Data for this exercise —
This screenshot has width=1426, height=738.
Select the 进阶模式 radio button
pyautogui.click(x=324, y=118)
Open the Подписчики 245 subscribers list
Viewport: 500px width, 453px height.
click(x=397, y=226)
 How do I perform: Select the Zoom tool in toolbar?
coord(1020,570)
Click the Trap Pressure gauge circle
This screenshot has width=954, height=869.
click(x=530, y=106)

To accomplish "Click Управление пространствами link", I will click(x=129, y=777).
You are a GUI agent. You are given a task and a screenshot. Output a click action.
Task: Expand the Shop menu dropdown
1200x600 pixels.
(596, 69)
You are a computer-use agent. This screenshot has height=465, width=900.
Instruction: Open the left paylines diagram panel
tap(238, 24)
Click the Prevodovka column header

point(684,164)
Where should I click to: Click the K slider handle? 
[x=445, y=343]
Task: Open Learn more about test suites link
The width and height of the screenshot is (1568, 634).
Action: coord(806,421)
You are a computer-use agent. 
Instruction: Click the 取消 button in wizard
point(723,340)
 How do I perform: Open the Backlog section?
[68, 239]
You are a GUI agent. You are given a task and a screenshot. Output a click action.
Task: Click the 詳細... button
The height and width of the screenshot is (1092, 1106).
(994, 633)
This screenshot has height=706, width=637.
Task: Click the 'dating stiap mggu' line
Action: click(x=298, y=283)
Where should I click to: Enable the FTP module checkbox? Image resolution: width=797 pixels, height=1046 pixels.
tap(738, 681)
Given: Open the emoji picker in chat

Task details — Reproduce all of the lines above verbatim, from first to last, without changing anything.

The result —
This screenshot has width=1426, height=738.
Select the 进阶模式 radio button
pyautogui.click(x=324, y=118)
Open the Подписчики 245 subscribers list
Viewport: 500px width, 453px height.
click(x=397, y=226)
 How do I perform: Select the Zoom tool in toolbar?
coord(1020,570)
Click the Trap Pressure gauge circle
This screenshot has width=954, height=869.
click(x=530, y=106)

To accomplish "Click Управление пространствами link", I will click(x=129, y=777).
You are a GUI agent. You are given a task and a screenshot. Output a click action.
Task: Expand the Shop menu dropdown
1200x600 pixels.
(596, 69)
You are a computer-use agent. This screenshot has height=465, width=900.
Instruction: Open the left paylines diagram panel
tap(238, 24)
Click the Prevodovka column header

point(684,164)
Where should I click to: Click the K slider handle? 
[x=445, y=343]
Task: Open Learn more about test suites link
The width and height of the screenshot is (1568, 634).
Action: coord(806,421)
You are a computer-use agent. 
Instruction: Click the 取消 button in wizard
point(723,340)
 How do I perform: Open the Backlog section?
[68, 239]
You are a GUI agent. You are given a task and a screenshot. Output a click action.
Task: Click the 詳細... button
The height and width of the screenshot is (1092, 1106).
(994, 633)
This screenshot has height=706, width=637.
Task: Click the 'dating stiap mggu' line
Action: click(x=298, y=283)
Where should I click to: Enable the FTP module checkbox? Image resolution: width=797 pixels, height=1046 pixels.
tap(738, 681)
Given: Open the emoji picker in chat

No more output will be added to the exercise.